[PATCH v1] drm/xe: Rework throttle ABI

Raag Jadav raag.jadav at intel.com
Fri Oct 25 09:22:38 UTC 2024


Current implementation adds multiple sysfs entries for getting GT
throttle status and its reasons, which forces the user to read multiple
entries for evaluating the result. Since output of each entry is based
on the same underlying hardware register and considering the access type
of this register is RO/v, the value of this register can change at any
given point, even between subsequent sysfs reads. This makes current
implementation fundamentally flawed which can produce inconsistent results.

Rework throttle ABI and introduce throttle_status attribute which will
provide throttle status through a oneshot register read, making it
relatively less error prone. The new ABI will provide throttle reasons
in a string based list based on the respective bits which are set in the
hardware. Empty output means no bits are set and hence no throttling.

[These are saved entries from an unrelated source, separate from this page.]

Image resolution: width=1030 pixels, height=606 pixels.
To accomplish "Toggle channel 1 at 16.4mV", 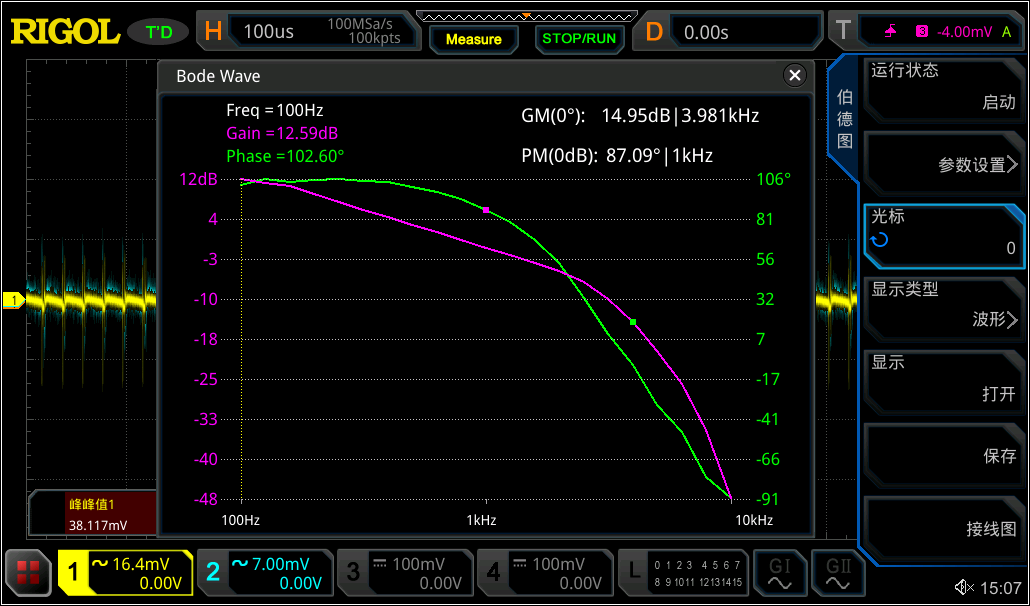I will [124, 573].
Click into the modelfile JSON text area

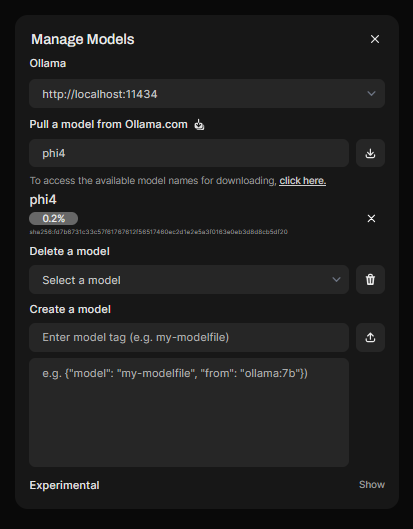(x=189, y=412)
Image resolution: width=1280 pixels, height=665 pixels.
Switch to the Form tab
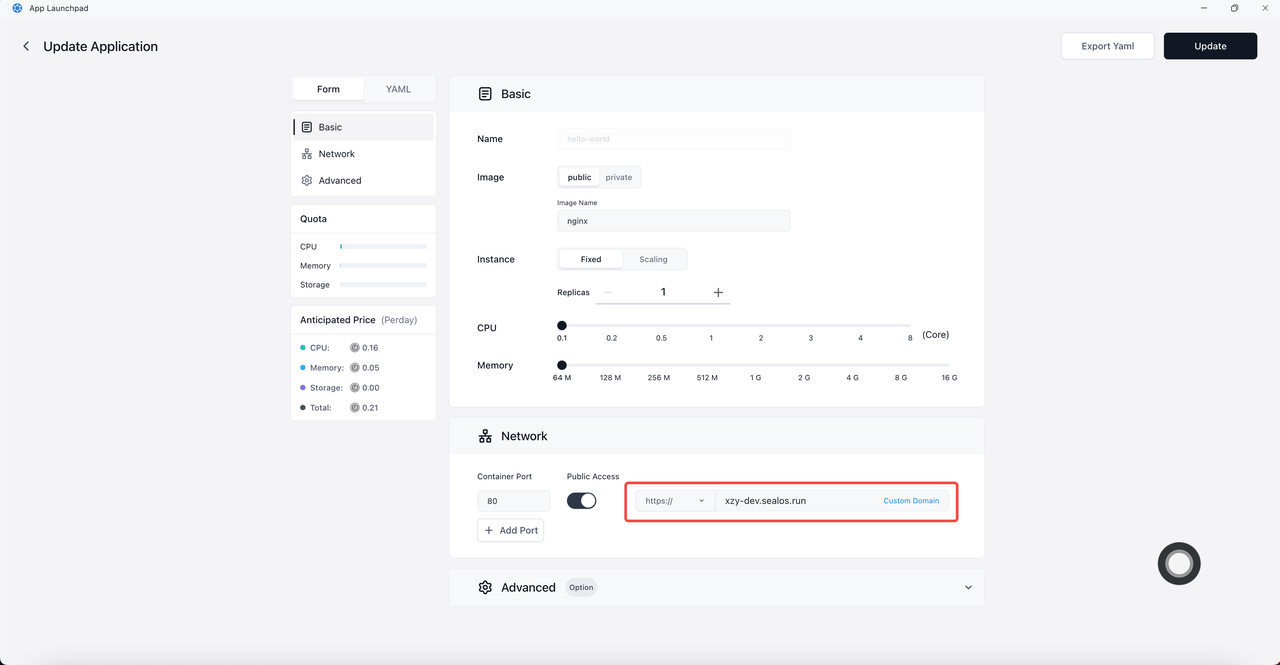pyautogui.click(x=328, y=89)
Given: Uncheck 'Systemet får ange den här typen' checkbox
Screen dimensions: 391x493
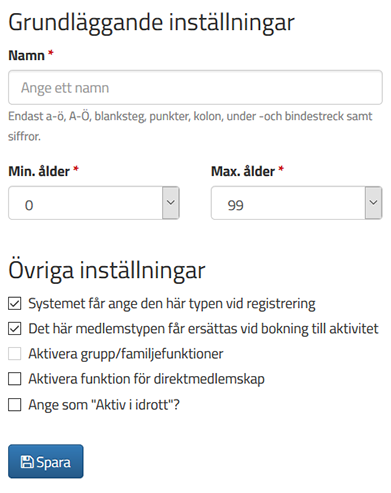Looking at the screenshot, I should coord(15,304).
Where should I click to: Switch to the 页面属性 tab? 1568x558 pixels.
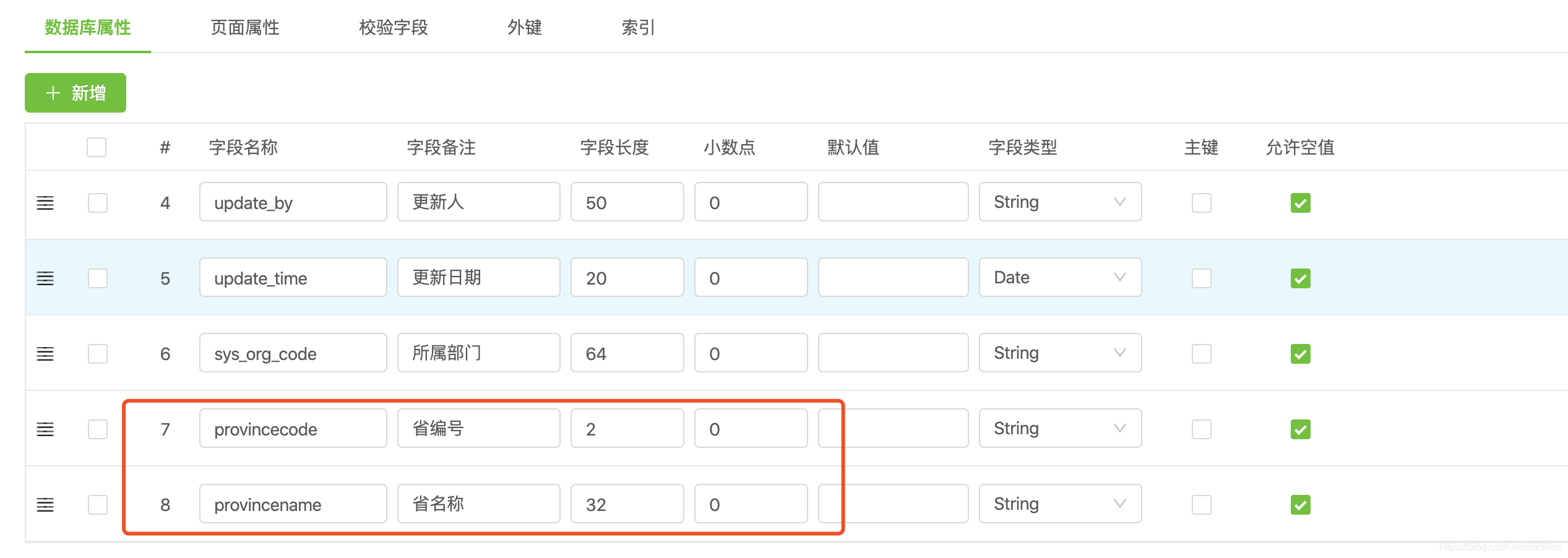246,28
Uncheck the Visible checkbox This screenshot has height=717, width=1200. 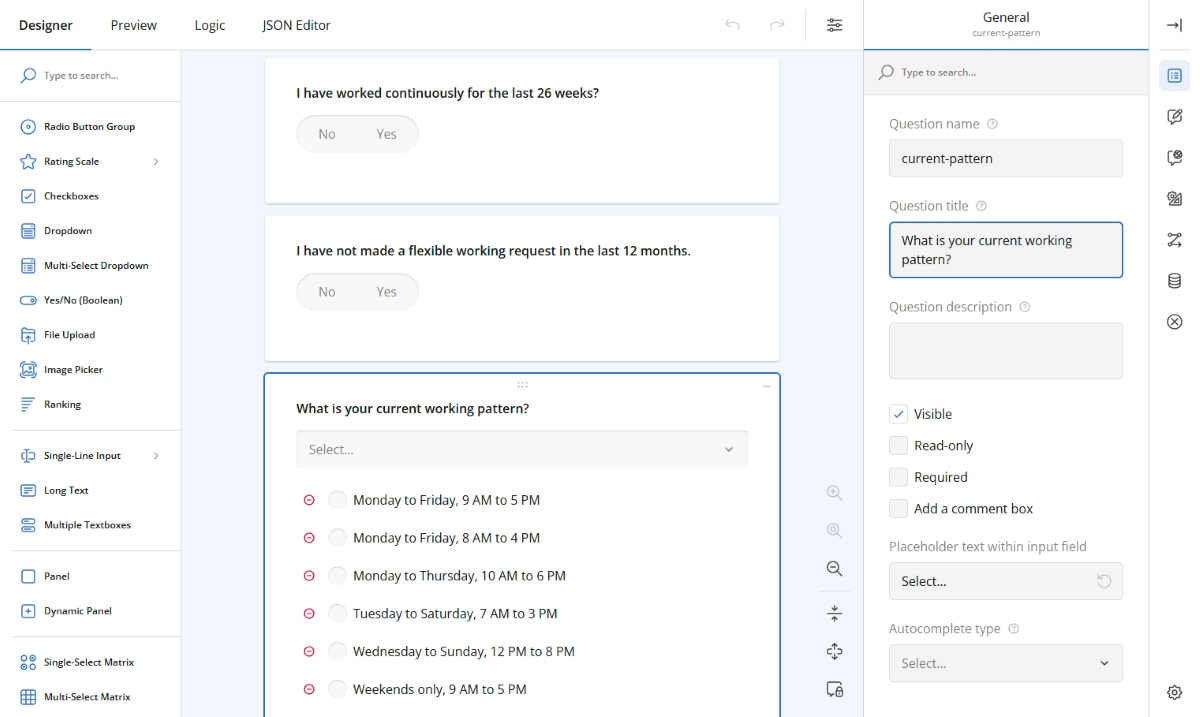coord(898,414)
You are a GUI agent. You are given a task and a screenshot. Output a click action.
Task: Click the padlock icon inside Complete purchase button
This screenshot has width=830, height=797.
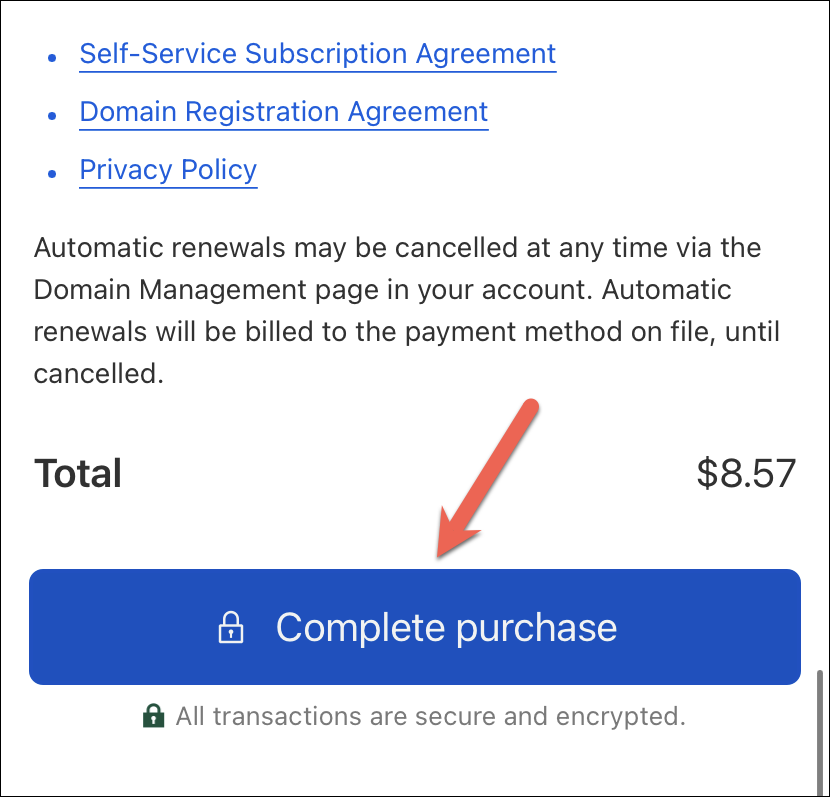[231, 628]
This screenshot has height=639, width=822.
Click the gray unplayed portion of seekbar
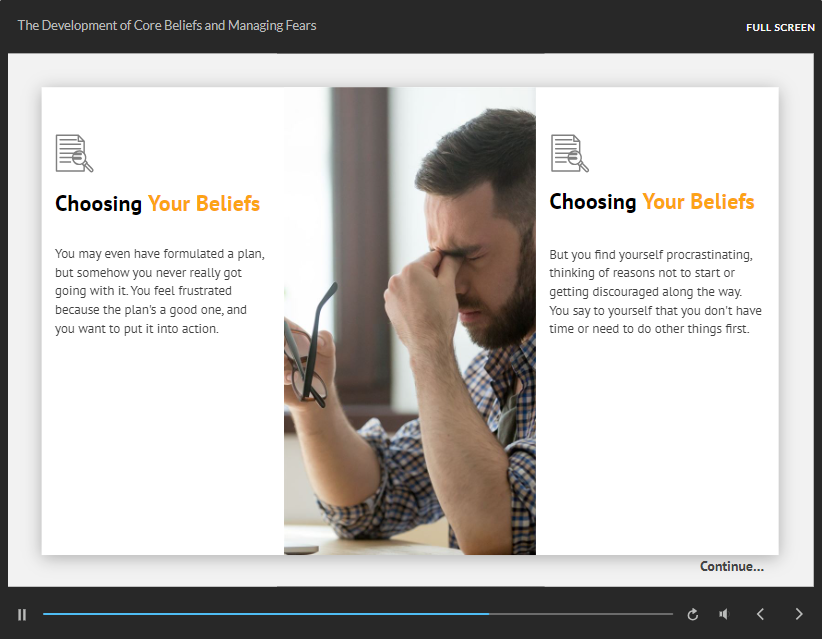tap(580, 614)
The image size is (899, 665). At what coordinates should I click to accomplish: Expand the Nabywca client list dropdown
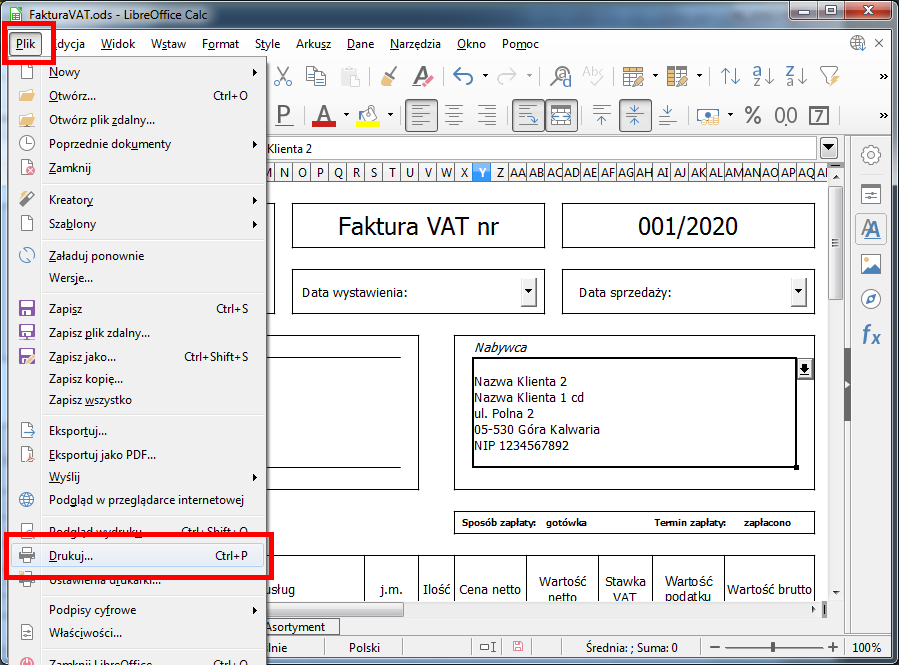804,369
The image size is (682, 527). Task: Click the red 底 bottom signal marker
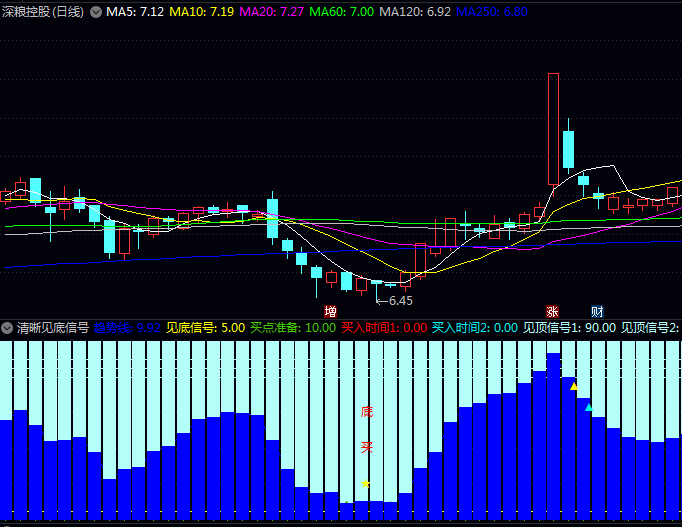coord(366,412)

$ cat /sys/devices/.../tile0/gt0/freq0/throttle_status
prochot
thermal
ratl
thermalert
tdc
pl4
pl1
pl2

Closes: https://gitlab.freedesktop.org/drm/xe/kernel/-/issues/2810
Signed-off-by: Raag Jadav <raag.jadav at intel.com>
---
 drivers/gpu/drm/xe/xe_gt_throttle.c | 219 ++++------------------------
 1 file changed, 31 insertions(+), 188 deletions(-)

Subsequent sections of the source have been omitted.